Fall: the crafting season.

 Myroslava embroidering during Folk Camp 

Myroslava embroidering during Folk Camp 

This autumn season we've all been busy crafting!

 As the weather dips, it's a good time to curl up with a handmade project, whether alone or in the company of other eager 'makers'. From zines to dolls to traditional embroidered shirts, there has been a buzz of activity within our community with workshops and gatherings happening almost every night of the week. 

For those passionate about traditional textiles, Myroslava Boykiv has been leading several groups of women through the process of planning, cutting, and embroidering traditional Ukrainian linen shirts at St. Vladimir Institute downtown and St. Demetrius Church in Etobicoke. In addition, Myroslava has been hosting a drop-in class every Thursday (7-9pm) at St. Vlad's where anyone can learn rare and beautiful embroidery stitches. The class is pwyc and all materials are provided. We're lucky to be working with such a skilled and enthusiastic teacher and hope Myroslava will be able to stay with us a little longer before she returns to her native Ukraine.

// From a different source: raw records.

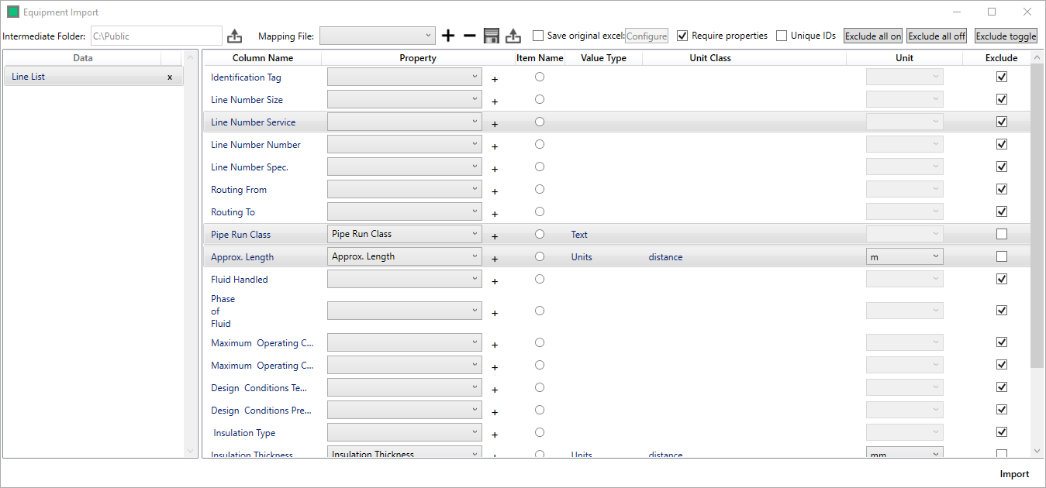The image size is (1046, 488).
Task: Open the Property dropdown for Pipe Run Class
Action: coord(404,234)
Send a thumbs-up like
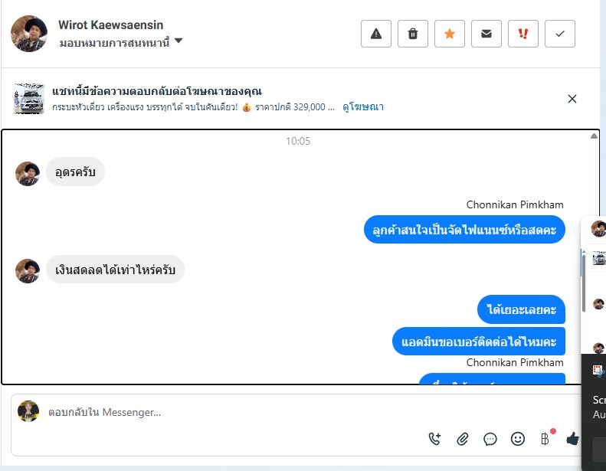 tap(572, 439)
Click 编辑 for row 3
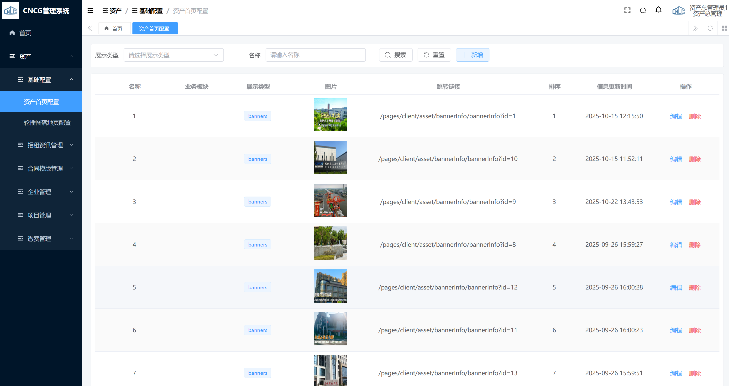The height and width of the screenshot is (386, 729). 676,202
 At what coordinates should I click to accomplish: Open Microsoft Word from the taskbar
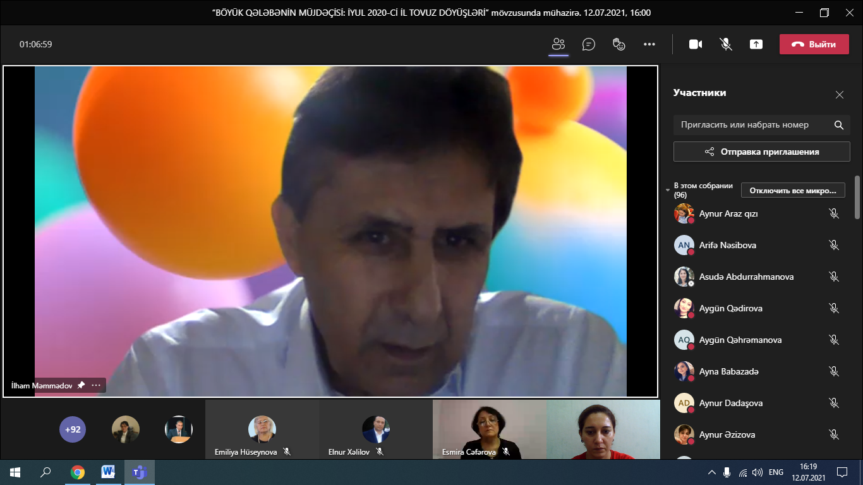coord(108,472)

In addition to embroidery, the weekly "UKROP: Ukrainian Folk Thursdays at Vlad's" has added singing, dancing, and other crafts to the list of learning possibilities.  The weekly workshops are organized and led by musicians from the Lemon Bucket Orkestra and Bozena from Kosa Kolektiv.  See facebook for the full schedule.

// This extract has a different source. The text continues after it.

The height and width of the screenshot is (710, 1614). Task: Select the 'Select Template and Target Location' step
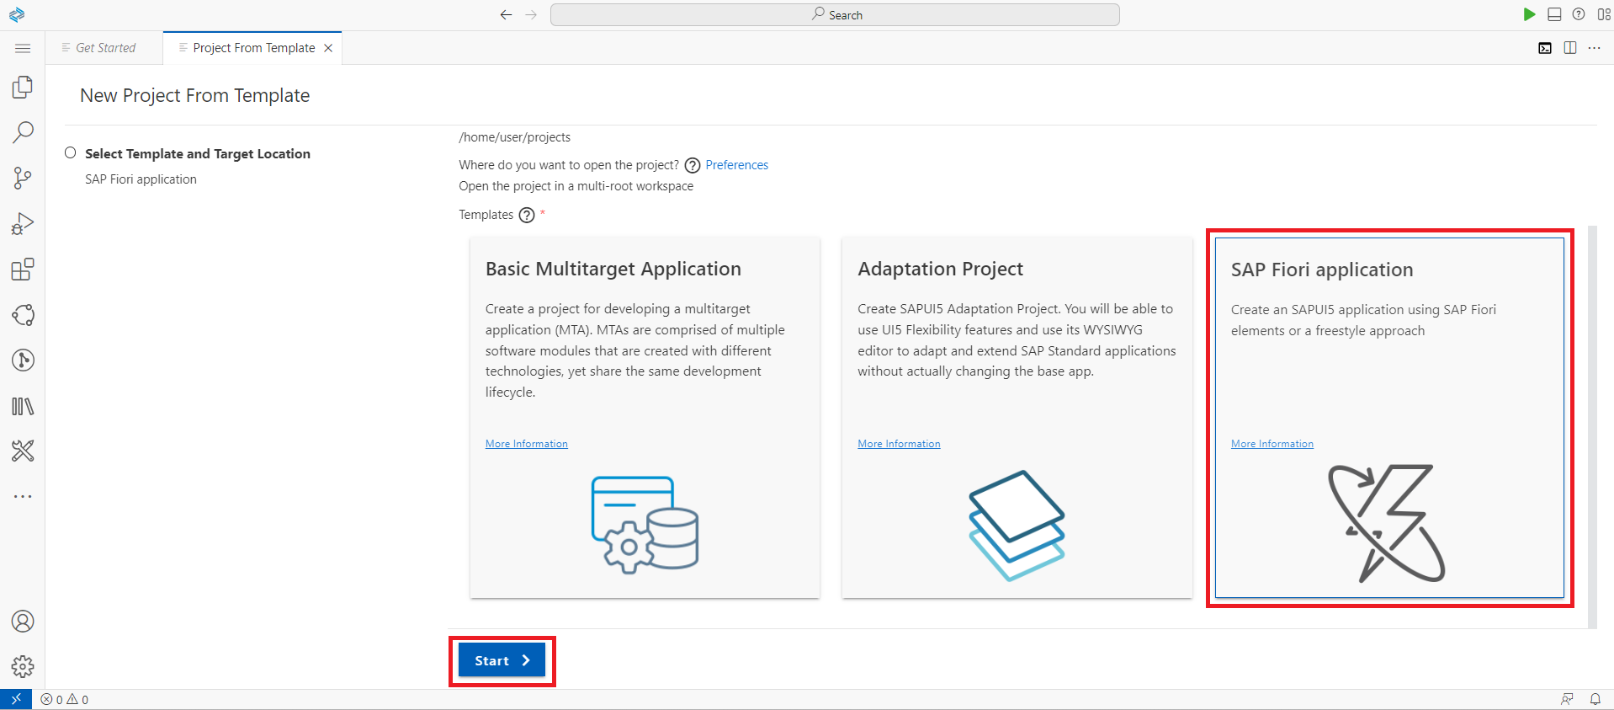coord(197,153)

 Lalka looking at Spadina ave., Toronto, on

Lalka looking at Spadina ave., Toronto, on

This coming week, we've invited Tatiana Salo to share her craft of "lialky motanky" (reeled dolls), a deeply meaningful craft that is experiencing a resurgence in Ukraine and around the world.

So far, Tatiana's lifesize "motanka" has been holding space at the entrance of the Institute, watching over the flow of people travelling on Spadina Ave., inviting interested passersby to step inside to learn more about this tradition.  

The reeled doll is one of the most ancient toys and sacred items of the Slavic people.  In ancient times every family had a doll that acted as a talisman, a protectress of the kin, was a symbol of female wisdom, and of Mother Earth, and the connection between generations. We are excited to be offering this workshop for our community and look forward to spreading positive energy through these dolls!

Some upcoming workshops to look forward to: "pavuky" (mobiles of natural straw) and "didukhy" (ancestral sheaf of grain). 

And the most exciting thing of all: the culmination of the autumn season of crafting and the launch of holiday craft sales!

Kosa Kolektiv and Folk Camp usher in the winter with our annual Winter Folk Fair- a full day affair at St. Vladimir Institute full of holiday cheer, including an extensive Handmade Market, Food, Entertainment (for all ages), and Folk Singing and Folk Dancing.